# COSA FARE
Ripeti parola per parola il passo del testo sul regolamento di condominio che va da "Efficacia del regolamento di condominio e" a "subentranti nella proprietà.".

# ESTRATTO DELLA FONTE
------------
Efficacia del regolamento di condominio e modalità di opponibilità
Dott.ssa Marta Jerovante - Consulente Giuridico 

Una delle questioni che la vita condominiale pone – a giudicare soprattutto dal consistente contenzioso che ne deriva – è l'efficacia del regolamento di condominio, più precisamente l'opponibilità di tale atto a tutti i partecipanti al medesimo, che si tratti degli originari acquirenti o, soprattutto, di successivi subentranti nella proprietà.

Il riferimento è al regolamento contrattuale o esterno, ossia quello che discende da un atto di accettazione da parte degli acquirenti delle varie porzioni di immobili, al momento dell'acquisto: esso viene di norma predisposto dal costruttore-venditore dell'edificio e disciplina sia i rapporti tra i singoli proprietari, quanto alcuni rapporti tra condomini e venditore. (Si rammenta inoltre che si definisce contrattuale anche il regolamento approvato dai condomini con una deliberazione assembleare unanime.)

Inoltre, il regolamento contrattuale, sia che venga materialmente allegato ai singoli atti d'acquisto sia che venga solo menzionato nei medesimi contratti, ne diviene parte integrante: al riguardo, ci si è spinti ad affermare che «Siffatto regolamento è opponibile non soltanto a coloro che acquistano le unità immobiliari da proprietari che abbiano accettato esplicitamente o implicitamente il regolamento stesso, ma anche a coloro che, in epoca successiva alla trascrizione, per la prima volta acquistino piani dell'edificio o loro porzioni direttamente dal costruttore, anche in assenza di espressa previsione in tal senso nei singoli atti di acquisto, atteso che tutti costoro, non avendo partecipato all'approvazione del regolamento o alla stipulazione degli atti, devono ricomprendersi, prima della conclusione del loro acquisto, come terzi rispetto ai quali opera, ai fini dell'opponibilità dei vincoli suddetti, siffatta forma di pubblicità» (Cass. civ., 17 marzo 1994, n. 2546).

Importante conseguenza di tale orientamento è che il regolamento così approvato, in caso di successivi trasferimenti delle unità immobiliari, è senz'altro efficace nei confronti degli acquirenti-aventi causa dei venditori-condomini, senza che occorra una loro espressa accettazione.
------------
# DATI FORNITI

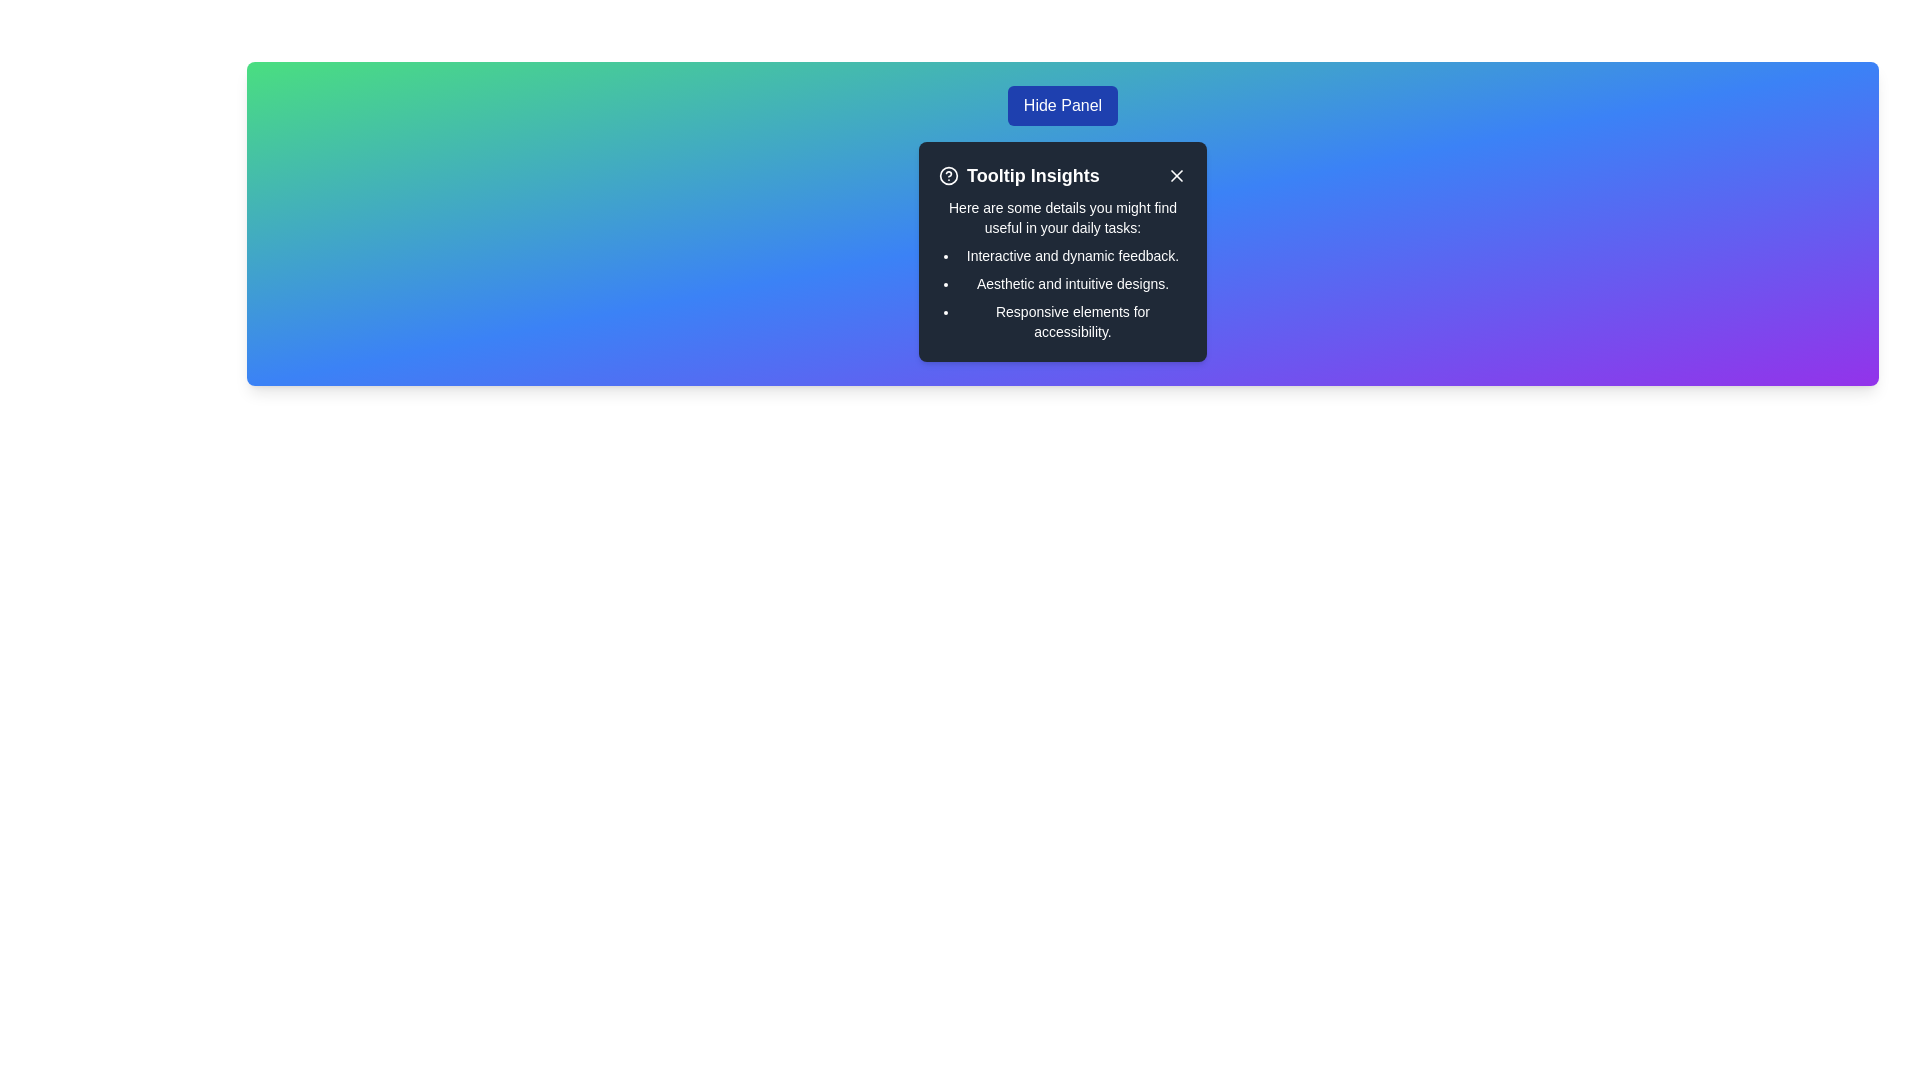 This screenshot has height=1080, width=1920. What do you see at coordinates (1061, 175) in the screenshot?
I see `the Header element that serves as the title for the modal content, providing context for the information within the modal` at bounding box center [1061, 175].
------------
# RISULTATO
Efficacia del regolamento di condominio e modalità di opponibilità
Dott.ssa Marta Jerovante - Consulente Giuridico 

Una delle questioni che la vita condominiale pone – a giudicare soprattutto dal consistente contenzioso che ne deriva – è l'efficacia del regolamento di condominio, più precisamente l'opponibilità di tale atto a tutti i partecipanti al medesimo, che si tratti degli originari acquirenti o, soprattutto, di successivi subentranti nella proprietà.